▶ **What you are asked to do**
Exactly as written, give again the line with "You are a computer-use agent. The" and all subsequent lines through the end of the records.

▶ **Record excerpts**
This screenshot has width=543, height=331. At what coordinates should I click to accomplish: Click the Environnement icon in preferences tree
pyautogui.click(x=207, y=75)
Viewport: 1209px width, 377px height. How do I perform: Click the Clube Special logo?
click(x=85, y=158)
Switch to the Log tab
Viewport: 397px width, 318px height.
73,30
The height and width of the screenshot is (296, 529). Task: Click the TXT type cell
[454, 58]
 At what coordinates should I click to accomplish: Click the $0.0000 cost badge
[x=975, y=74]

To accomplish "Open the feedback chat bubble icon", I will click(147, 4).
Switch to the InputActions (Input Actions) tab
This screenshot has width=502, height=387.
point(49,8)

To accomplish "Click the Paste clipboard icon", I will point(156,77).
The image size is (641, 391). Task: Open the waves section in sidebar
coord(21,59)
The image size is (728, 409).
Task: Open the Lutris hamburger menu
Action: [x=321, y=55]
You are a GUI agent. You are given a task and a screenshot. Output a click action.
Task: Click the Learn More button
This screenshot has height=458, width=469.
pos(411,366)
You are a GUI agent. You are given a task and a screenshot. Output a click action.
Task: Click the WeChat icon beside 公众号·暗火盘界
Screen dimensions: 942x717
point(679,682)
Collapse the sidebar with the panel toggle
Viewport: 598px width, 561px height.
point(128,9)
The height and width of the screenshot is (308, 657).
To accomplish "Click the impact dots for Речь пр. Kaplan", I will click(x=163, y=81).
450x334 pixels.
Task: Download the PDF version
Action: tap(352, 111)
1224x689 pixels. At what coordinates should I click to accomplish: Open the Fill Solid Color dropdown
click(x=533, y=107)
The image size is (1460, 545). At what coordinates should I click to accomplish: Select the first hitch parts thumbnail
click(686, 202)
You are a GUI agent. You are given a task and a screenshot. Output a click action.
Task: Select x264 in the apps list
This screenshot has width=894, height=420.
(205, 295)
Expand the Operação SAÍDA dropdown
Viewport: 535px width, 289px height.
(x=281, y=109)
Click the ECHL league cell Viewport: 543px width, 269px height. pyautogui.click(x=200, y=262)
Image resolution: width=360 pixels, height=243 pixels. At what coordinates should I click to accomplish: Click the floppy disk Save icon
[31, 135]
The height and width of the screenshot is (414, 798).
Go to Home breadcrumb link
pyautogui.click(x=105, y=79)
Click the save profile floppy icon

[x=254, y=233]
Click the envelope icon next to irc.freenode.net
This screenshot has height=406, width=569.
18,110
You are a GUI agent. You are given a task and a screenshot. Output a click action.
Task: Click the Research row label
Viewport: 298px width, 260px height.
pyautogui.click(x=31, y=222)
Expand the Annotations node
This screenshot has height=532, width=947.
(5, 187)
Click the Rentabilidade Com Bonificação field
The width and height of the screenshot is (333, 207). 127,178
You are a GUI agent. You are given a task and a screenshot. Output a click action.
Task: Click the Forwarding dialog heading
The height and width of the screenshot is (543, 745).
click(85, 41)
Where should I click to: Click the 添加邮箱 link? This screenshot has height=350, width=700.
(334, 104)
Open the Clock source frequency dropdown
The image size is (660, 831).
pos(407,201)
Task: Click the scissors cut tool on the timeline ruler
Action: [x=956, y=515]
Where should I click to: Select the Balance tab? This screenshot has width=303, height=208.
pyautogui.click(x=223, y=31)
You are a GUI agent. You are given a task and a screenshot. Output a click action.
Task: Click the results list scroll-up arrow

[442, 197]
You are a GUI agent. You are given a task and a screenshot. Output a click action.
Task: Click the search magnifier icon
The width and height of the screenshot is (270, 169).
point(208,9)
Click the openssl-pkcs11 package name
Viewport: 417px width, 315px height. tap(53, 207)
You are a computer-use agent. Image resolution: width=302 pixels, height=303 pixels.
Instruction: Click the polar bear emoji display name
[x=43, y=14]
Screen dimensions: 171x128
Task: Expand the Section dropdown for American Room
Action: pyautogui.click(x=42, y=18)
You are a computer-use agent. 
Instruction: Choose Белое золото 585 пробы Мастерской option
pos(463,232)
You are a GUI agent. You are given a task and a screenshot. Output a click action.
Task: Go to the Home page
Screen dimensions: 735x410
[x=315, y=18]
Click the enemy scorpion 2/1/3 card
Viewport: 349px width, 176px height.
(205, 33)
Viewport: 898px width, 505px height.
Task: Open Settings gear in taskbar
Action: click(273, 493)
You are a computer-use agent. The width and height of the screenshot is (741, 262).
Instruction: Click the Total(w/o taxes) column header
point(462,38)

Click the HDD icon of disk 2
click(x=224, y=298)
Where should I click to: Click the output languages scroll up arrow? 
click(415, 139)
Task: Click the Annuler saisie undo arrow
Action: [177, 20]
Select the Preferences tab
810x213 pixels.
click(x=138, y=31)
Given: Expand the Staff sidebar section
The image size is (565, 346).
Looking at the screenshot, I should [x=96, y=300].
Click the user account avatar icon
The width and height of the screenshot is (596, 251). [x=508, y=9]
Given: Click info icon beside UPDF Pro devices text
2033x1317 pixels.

▶ **Task result**
You are a computer-use agent. The width and height of the screenshot is (741, 262).
Instruction: Click the Total(w/o taxes) column header
point(462,38)

Click the HDD icon of disk 2
click(x=224, y=298)
Where should I click to: Click the output languages scroll up arrow? 
click(415, 139)
Task: Click the Annuler saisie undo arrow
Action: [177, 20]
Select the Preferences tab
810x213 pixels.
click(x=138, y=31)
Given: Expand the Staff sidebar section
The image size is (565, 346).
Looking at the screenshot, I should [x=96, y=300].
Click the user account avatar icon
The width and height of the screenshot is (596, 251). [x=508, y=9]
Given: Click info icon beside UPDF Pro devices text
2033x1317 pixels.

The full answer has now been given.